Unable to install NVIDIA drivers for 3090 on Ubuntu 20.04


I have a 3090 installed on a machine with Ubuntu 20.04. I have been trying to install Nvidia drivers (both manually, using the .run file, and through “Software and Updates”), but cannot get the drivers to work.

This is the my kernel version : 5.15.0-53-generic
I have tried 520, 515 and 510 versions (open-kernel and metapackage versions), as well as 515.76 .run file from the official drivers website.
With 515,520 open-kernel versions - the system outputs this when running nvidia-smi :

NVIDIA-SMI has failed because it couldn’t communicate with the NVIDIA driver. Make sure that the latest NVIDIA driver is installed and running.

And with the other non open-kernel versions the system boots to a black screen.
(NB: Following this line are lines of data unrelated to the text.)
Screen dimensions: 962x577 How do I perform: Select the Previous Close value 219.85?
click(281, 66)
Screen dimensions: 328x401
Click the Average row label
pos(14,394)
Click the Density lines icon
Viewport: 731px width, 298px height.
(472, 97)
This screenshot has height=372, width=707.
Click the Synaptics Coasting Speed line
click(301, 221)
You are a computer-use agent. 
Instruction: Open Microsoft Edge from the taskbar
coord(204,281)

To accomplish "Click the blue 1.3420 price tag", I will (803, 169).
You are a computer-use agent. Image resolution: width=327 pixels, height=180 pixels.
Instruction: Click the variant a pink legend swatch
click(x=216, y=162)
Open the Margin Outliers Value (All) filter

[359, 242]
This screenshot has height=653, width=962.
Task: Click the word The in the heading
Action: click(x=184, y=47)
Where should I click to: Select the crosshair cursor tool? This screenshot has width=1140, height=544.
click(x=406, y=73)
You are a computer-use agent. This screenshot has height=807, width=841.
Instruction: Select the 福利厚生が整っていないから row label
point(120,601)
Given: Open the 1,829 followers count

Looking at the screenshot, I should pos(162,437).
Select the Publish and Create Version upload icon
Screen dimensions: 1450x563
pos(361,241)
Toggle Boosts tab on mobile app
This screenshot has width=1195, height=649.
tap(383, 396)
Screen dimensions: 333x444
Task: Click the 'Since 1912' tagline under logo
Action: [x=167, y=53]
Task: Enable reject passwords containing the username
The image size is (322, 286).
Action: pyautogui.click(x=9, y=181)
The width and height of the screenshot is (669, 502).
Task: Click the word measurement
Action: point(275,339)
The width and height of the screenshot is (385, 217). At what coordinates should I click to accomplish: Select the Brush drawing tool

I have tried several things, including the solution from this thread : Cannot get nvidia driver (520, 515, 515-open, or 510) working in Ubuntu 22.10 , but to no avail.

I have blacklisted Noveau and all the other steps mentioned in the thread as well, but none of them work. (I have not yet disabled Secure Boot, though)

What process should I follow to install nvidia-drivers 515 or above on my system?

Here is a bit more additional information.

Currently, I have the 515 open-kernel drivers installed and it boots up correctly, but upon running nvidia-smi I get this error; this happens with 520 open-kernel version as well. :

Unable to determine the device handle for GPU 0000:01:00.0: Not Found

There is no /etc/modprobe.d/nvidia-graphics-drivers-kms.conf on my system.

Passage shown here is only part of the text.